Stored records:
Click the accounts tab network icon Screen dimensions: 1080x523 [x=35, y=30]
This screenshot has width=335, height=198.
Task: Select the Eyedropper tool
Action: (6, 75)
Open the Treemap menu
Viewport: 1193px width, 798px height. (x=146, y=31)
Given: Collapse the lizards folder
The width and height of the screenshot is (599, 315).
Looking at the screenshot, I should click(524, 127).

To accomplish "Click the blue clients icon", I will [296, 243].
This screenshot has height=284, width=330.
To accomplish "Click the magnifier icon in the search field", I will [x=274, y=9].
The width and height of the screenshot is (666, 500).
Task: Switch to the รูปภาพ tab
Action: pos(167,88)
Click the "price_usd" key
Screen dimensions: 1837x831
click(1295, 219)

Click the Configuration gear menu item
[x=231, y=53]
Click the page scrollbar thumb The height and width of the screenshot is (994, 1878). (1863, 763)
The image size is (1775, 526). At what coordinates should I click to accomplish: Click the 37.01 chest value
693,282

*TASK DIRECTIONS*. From the first line to the last, write out the data exactly.

*SOLUTION*.
Click the accounts tab network icon Screen dimensions: 1080x523 [x=35, y=30]
This screenshot has width=335, height=198.
Task: Select the Eyedropper tool
Action: (6, 75)
Open the Treemap menu
Viewport: 1193px width, 798px height. (x=146, y=31)
Given: Collapse the lizards folder
The width and height of the screenshot is (599, 315).
Looking at the screenshot, I should click(524, 127).

To accomplish "Click the blue clients icon", I will [296, 243].
This screenshot has height=284, width=330.
To accomplish "Click the magnifier icon in the search field", I will [x=274, y=9].
The width and height of the screenshot is (666, 500).
Task: Switch to the รูปภาพ tab
Action: pos(167,88)
Click the "price_usd" key
Screen dimensions: 1837x831
click(1295, 219)

Click the Configuration gear menu item
[x=231, y=53]
Click the page scrollbar thumb The height and width of the screenshot is (994, 1878). (1863, 763)
The image size is (1775, 526). At what coordinates should I click to accomplish: Click the 37.01 chest value
693,282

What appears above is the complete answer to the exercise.